An excerpt from How Sweet the Bitter Soup
by Lori Qian
William’s family knew we were broke and that this was the main
reason we were putting off the wedding. One day after lunch at
Shi Mo’s house, his parents, aunts, and uncles gathered around
us and asked if we would consider getting married during Spring
Festival if they would help with the cost.
We were completely shocked! First of all, there were only
two weeks left in Spring Festival. That would mean planning a
wedding immediately. Second, William’s family was very poor—
that was a fact—and rent collectors and other bill collectors had
been hounding them for days. They had so many problems of
their own and yet here they were, offering us money so we could
have an actual wedding.
We accepted their kind offer and they went to work devising
creative ways to come up with the money. Everyone contributed,
either financially or with their time. We needed to find
a place to have the wedding, make and deliver invitations, plan
the food, get some clothes, and, finally, decide on a ceremony.
The common practice in William’s hometown was to have a
big, wonderful dinner in celebration of a couple getting a marriage
certificate, but we wanted something more than that—we
wanted a ceremony.
When we approached his aunts for advice on this, they smiled
and said that they just didn’t do that. There was no exchanging of
rings, no walking down an aisle. That just wasn’t the convention.

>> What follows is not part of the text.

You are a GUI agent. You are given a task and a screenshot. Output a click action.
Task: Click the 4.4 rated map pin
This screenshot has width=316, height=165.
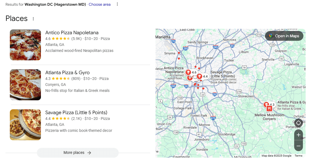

Convention hadn’t been a part of anything in our relationship,
though, so why should our wedding be any different? We
sat down one night, pen and notebook in hand, and came up
with a plan.
We took a little Western tradition and mixed it with
things we had read about marriage ceremonies in ancient China.
We wanted to include his parents, our wedding rings, walking
down the aisle, acknowledging God, and, of course, a kiss. We
actually came up with a way to incorporate all of this. Now we
had three days to get it all together.
We found a hotel with a room large enough to accommodate
our ceremony. The place was not fancy by Western standards—
in fact, it was quite run-down—but was the best hotel in this
small town. We cleaned it up ourselves, rearranged the tables
and chairs to create an aisle we could walk down, and bought a
few inexpensive decorations to give it a better atmosphere.
William’s brother bought invitations, and he and William’s father
hand-delivered these to all their relatives living in the mountains,
the countryside, and the city. We rented some wedding
clothes representative of the Qing dynasty era, and came up with
some money to hire a chauffeur for the day of the wedding. Two
of William’s friends agreed to take the pictures. It seemed we
had managed to plan everything…….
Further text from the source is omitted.